CONTROL OF DOCUMENTS (QMS CHANGES) PROCEDURE
Requested System Changes:
 
Delegated Staff:
Management Rep., Departmental Managers / ISO Reps and all staff.

The Change Request Form shall be used to facilitate ongoing update of the documented Quality Management System.

2.

N.B.

 Typically a change shall be requested by a Departmental Head / ISO Reps. or delegated personnel when a process or activity has changed and is different from the standing procedure/work instruction.

If any Documentation / Process is within a trial / experimentation period, then it is the responsibility of that Person/Department to inform the Management Representative of that specific "Trial" process via e-mail or Fax.
The Management Rep. will not log that change until the requesting person has confirmed that the change within that process has been implemented. The responsible person/s will sign then "Sign off" the change on a Change request form accomapnied by the revised process and submit this final draft to the Management Rep. who will in turn document the change and enter it onto the "Live" System.

The Maximum period for a Trial Process Submission is 30 Days (Thirty Days)
The nature of the requested change shall be clearly stated as well as the justification for the change.

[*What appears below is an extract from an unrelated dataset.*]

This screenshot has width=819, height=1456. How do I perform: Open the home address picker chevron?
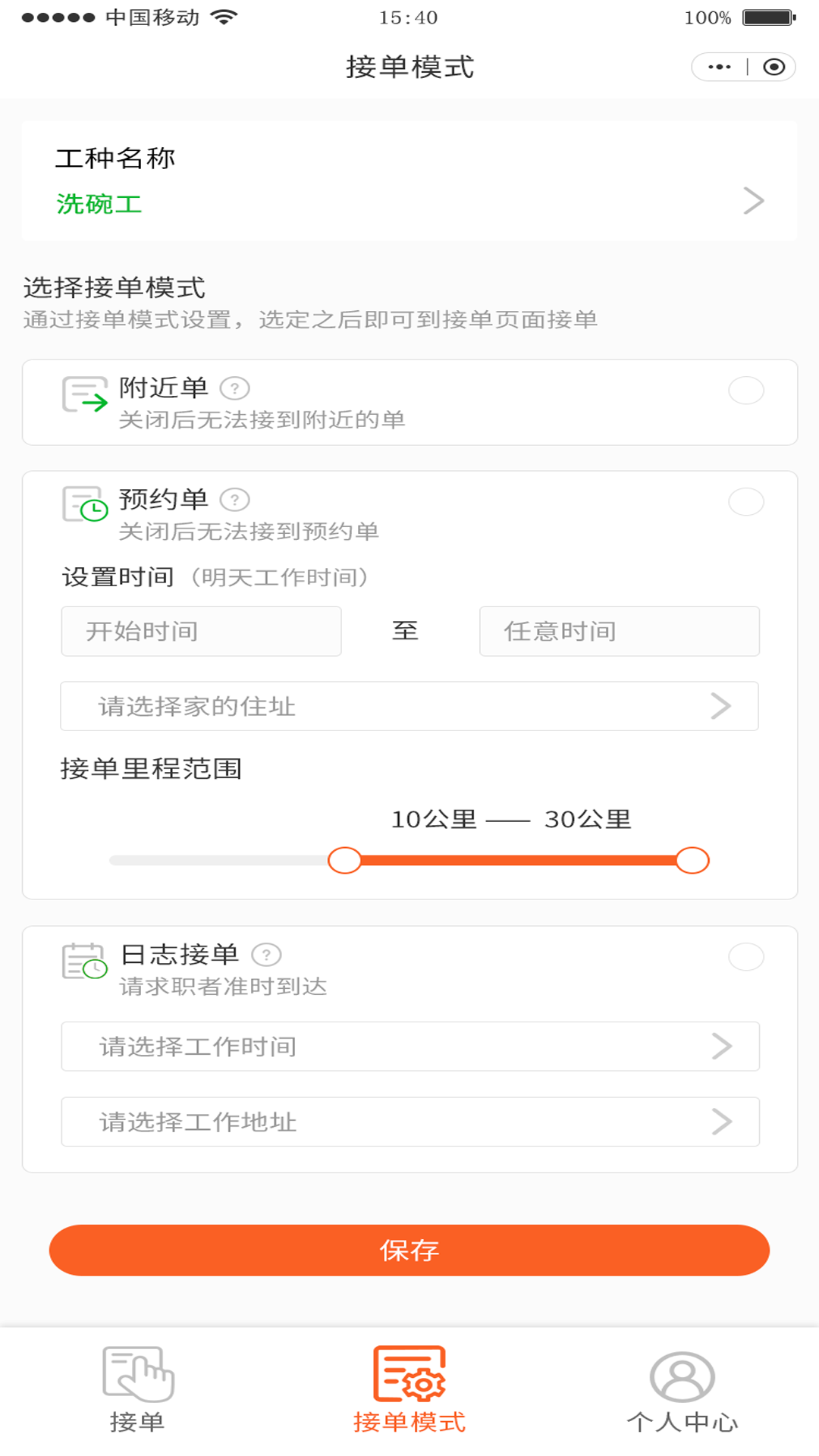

The person requesting the change shall sign and date the request, have it approved by the department manager and if required, have it co-approved by any other relevant manager.

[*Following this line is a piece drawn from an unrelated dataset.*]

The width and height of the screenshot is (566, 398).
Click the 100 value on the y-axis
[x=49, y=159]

The request form shall then be transmitted to the Management Rep. for review and processing of the relevant Quality Management System document revision update.

Once the change has been done on the development system, a copy of the amended MS-WORD document highlighting the change shall be e-mailed to the relevant person requesting to review and approve it by return e-mail. The approval e-mail shall be printed and retained with the Change Request.

All Change Request Forms shall be numbered uniquely and logged on the Change Request Register. The Change Request Forms shall be retained by the Management Rep. as quality records for a period of 2 (Two) years and then shredded.
Management Rep. controls the following hard copy documents:
a)
Quality System Improvement Request records
b)
Corrective and Preventive Action records
c)
Change Request records
d)
Audit reports and annual frequency schedule
e)
Management Review records
f)
Monthly Quality meeting records


Control of Records
All documents in the Company is controlled according to the Document Retention List, as is required by the ISO International Standard.